Kitaba karşı duygum değişmedi. Memnuniyet ve razılık duyuyorum hâlâ. Poetik değil duygusal bir şeyden bahsediyorum. Brecht’in bir tespiti var. Ağıt, acı çeken kişinin yıkıcı acısından bir şey üretmeye başladığı anlamına gelir minvalinde bir söz. Yaşadıklarımın özel bir yanı yok ama o dönem şiirlerime bu açıdan bakıyorum. Onlarda bir ağıtta bulduğumuz tamlığı buluyorum. Ağıt yakan sesi çirkin bulmayız. Bu rıza ve memnuniyet bundan kaynaklanıyor galiba. Kendi yazdıklarına kendi hayatından bakmakla ilgili.

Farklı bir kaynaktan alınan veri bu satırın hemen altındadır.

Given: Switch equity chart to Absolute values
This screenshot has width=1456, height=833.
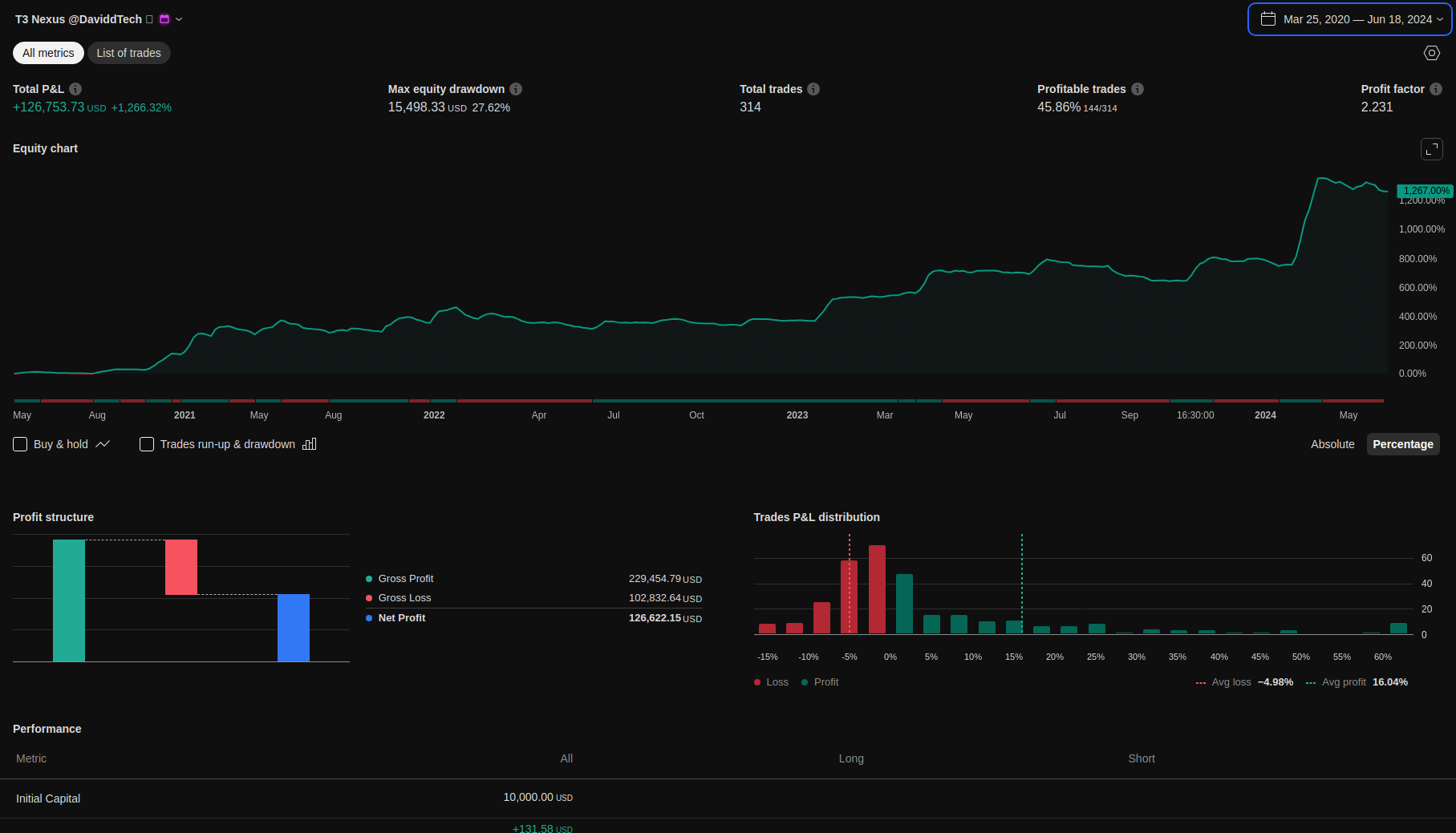Looking at the screenshot, I should pos(1332,444).

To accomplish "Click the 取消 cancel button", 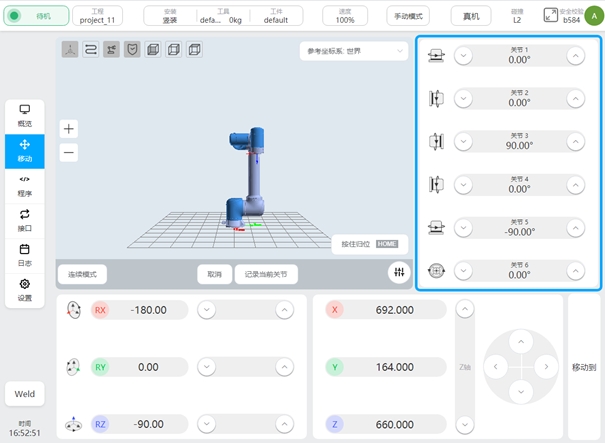I will click(x=214, y=274).
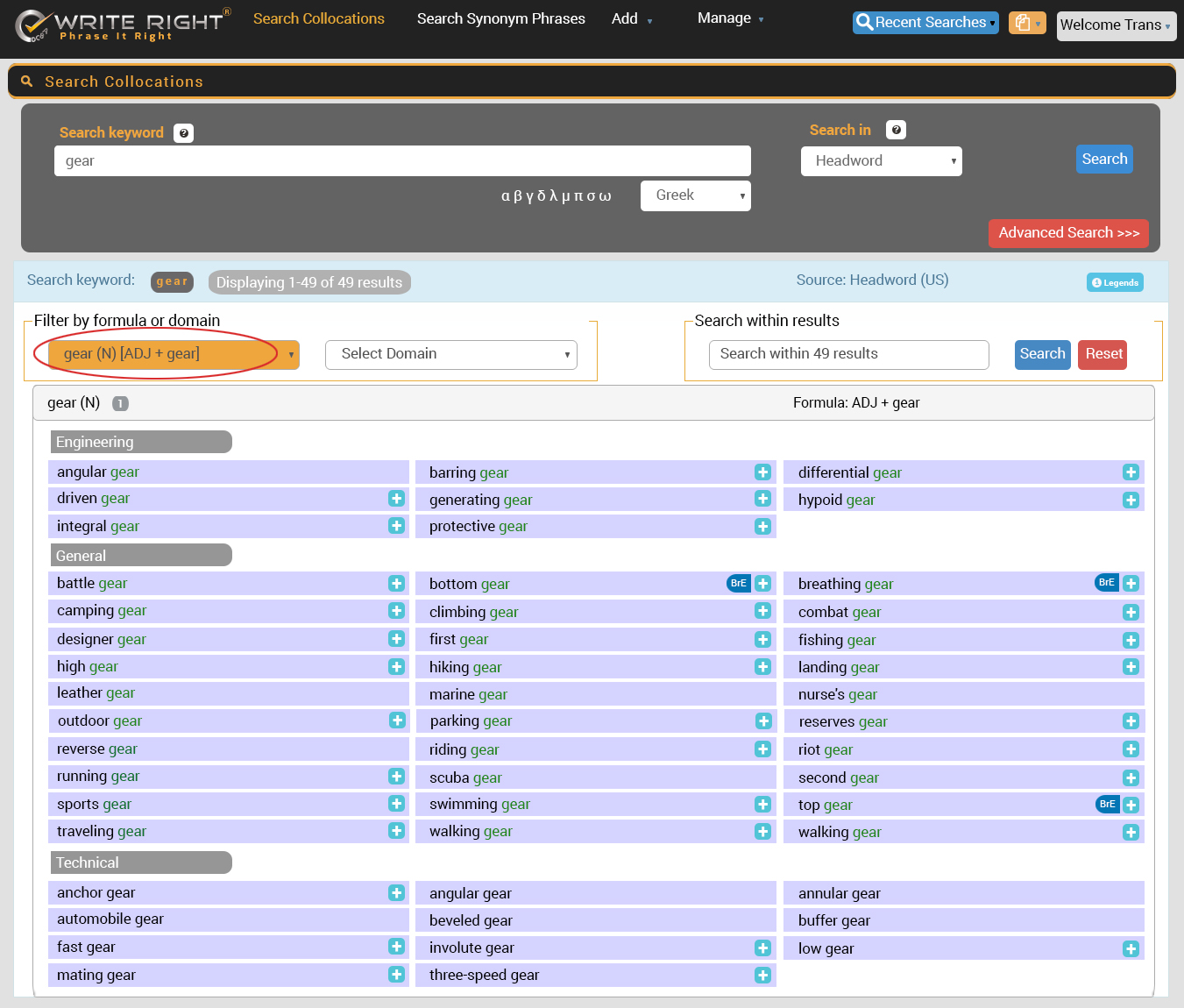This screenshot has height=1008, width=1184.
Task: Open the formula filter dropdown
Action: tap(167, 354)
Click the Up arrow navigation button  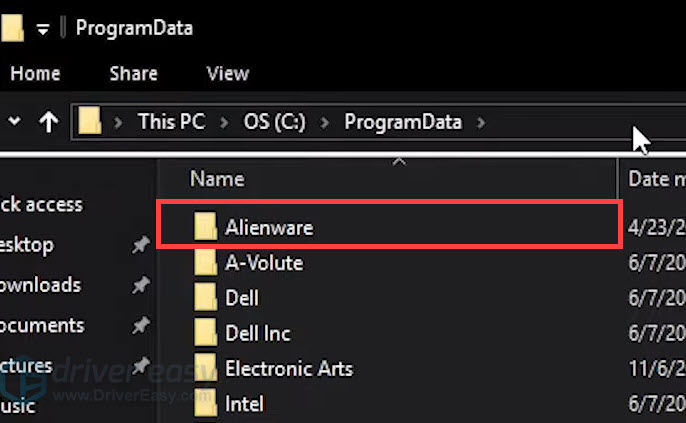coord(49,122)
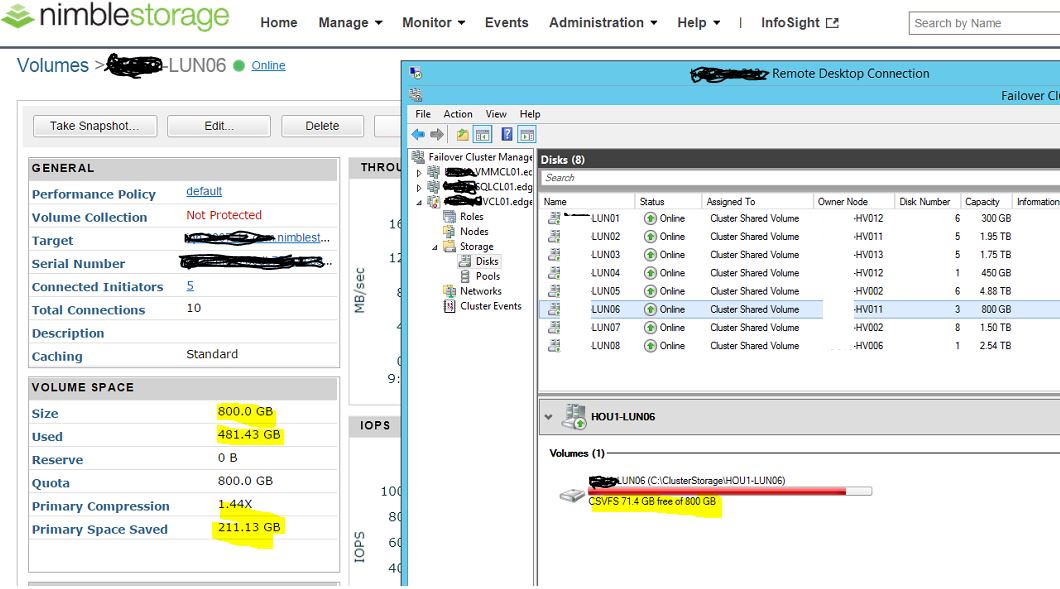This screenshot has height=589, width=1060.
Task: Toggle the Show/Hide Action Pane icon
Action: (526, 135)
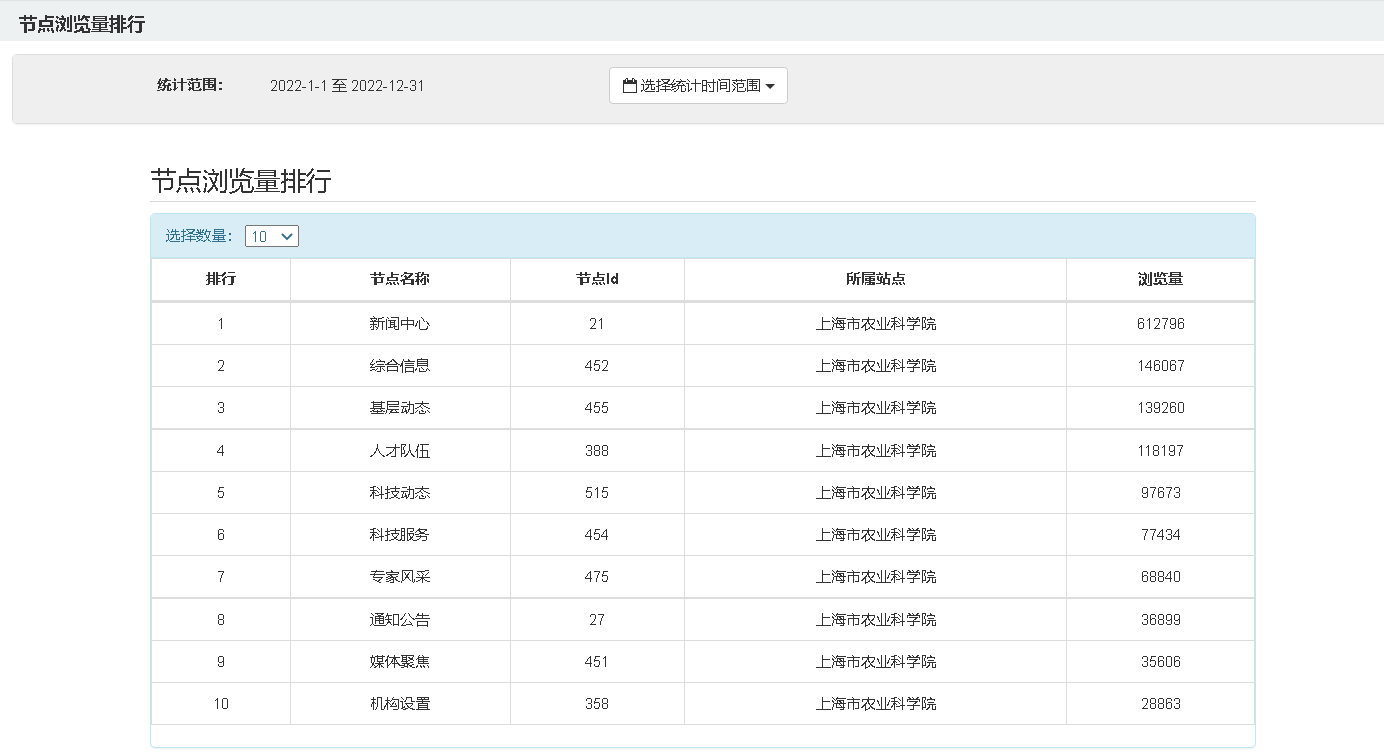The height and width of the screenshot is (755, 1384).
Task: Select the 人才队伍 table cell
Action: (x=400, y=451)
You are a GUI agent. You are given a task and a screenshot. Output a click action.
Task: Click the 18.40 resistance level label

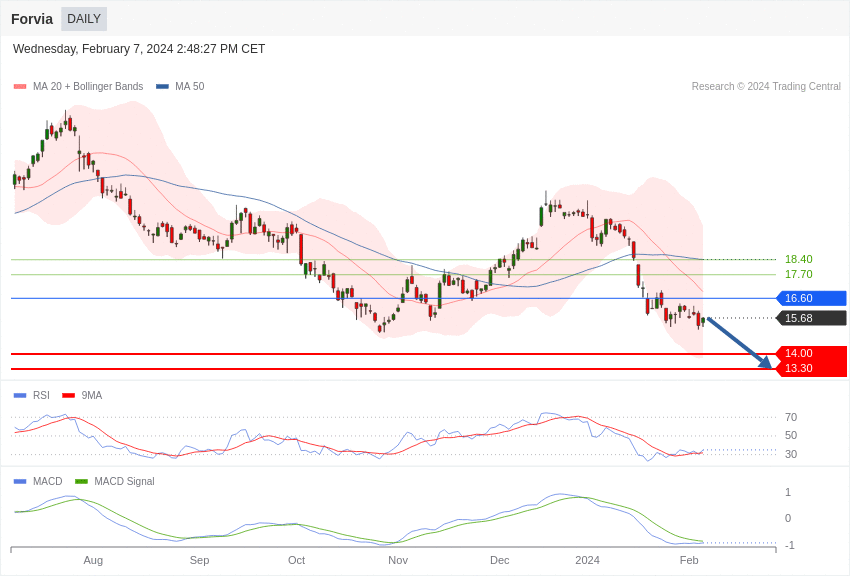pos(798,259)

Ölüm kitabınızda önemli bir tema. Bir anlamda hayatı sınırları üstünden tanımlıyor gibisiniz bu tema ile. Acaba öyle mi? Ölüm teması şiiriniz için nasıl bir imkân sunuyor?

“Ölüm yaşamın bir parçası değil, sınırıdır” diyor Wittgenstein tam da dediğiniz gibi. Yaşamın parçası olmayan bir eylemin deneyimlenemeyeceği aşikar. O şey olduğunda bizim orada olmadığımız bir sınır bu. Hatta ölümün bile orada olmadığı bir sınır. Tolstoy’un İvan İlyiç’in Ölümü’ndeki “Ölüm geçti gitti… Artık o da yok.” cümleleri gibi yani. Ölürüz ve ölüm bile elimizden alınır.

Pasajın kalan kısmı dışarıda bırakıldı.